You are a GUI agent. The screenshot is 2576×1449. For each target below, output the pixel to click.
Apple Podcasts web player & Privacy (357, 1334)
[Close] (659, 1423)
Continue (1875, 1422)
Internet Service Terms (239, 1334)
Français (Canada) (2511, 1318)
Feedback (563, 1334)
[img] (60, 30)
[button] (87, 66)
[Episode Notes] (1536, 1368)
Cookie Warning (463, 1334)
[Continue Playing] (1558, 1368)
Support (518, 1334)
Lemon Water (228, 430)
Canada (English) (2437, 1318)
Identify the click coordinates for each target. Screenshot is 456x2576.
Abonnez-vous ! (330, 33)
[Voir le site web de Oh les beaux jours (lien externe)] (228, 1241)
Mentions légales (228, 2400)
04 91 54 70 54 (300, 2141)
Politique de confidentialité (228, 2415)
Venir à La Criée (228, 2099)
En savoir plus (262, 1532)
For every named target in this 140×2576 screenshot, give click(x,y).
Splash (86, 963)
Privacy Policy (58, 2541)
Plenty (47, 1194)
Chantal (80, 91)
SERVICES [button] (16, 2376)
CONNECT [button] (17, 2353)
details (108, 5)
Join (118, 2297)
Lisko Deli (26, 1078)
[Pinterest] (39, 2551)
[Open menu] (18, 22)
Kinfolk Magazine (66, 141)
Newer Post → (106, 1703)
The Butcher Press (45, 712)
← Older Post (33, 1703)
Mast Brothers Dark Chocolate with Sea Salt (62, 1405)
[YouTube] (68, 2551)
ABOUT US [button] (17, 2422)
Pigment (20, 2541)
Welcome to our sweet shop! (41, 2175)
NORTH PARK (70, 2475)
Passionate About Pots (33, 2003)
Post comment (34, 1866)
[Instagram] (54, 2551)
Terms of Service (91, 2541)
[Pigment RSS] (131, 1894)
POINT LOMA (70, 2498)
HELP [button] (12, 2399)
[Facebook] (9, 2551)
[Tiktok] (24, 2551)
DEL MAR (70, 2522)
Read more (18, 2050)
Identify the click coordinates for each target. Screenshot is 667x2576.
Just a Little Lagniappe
--------------------------------------------------
**What is being asked**
Sift the data above for lines with "click", then copy each one.

**Result**
You are a GUI agent. The screenshot is 2576×1449. For each target below, output the pixel to click.
Identify the click coordinates for each target. Screenshot is 456x2576.
For every named target in this 140×2576 screenshot, give click(x,y).
Identify the click coordinates for each target. Screenshot is 667x2576.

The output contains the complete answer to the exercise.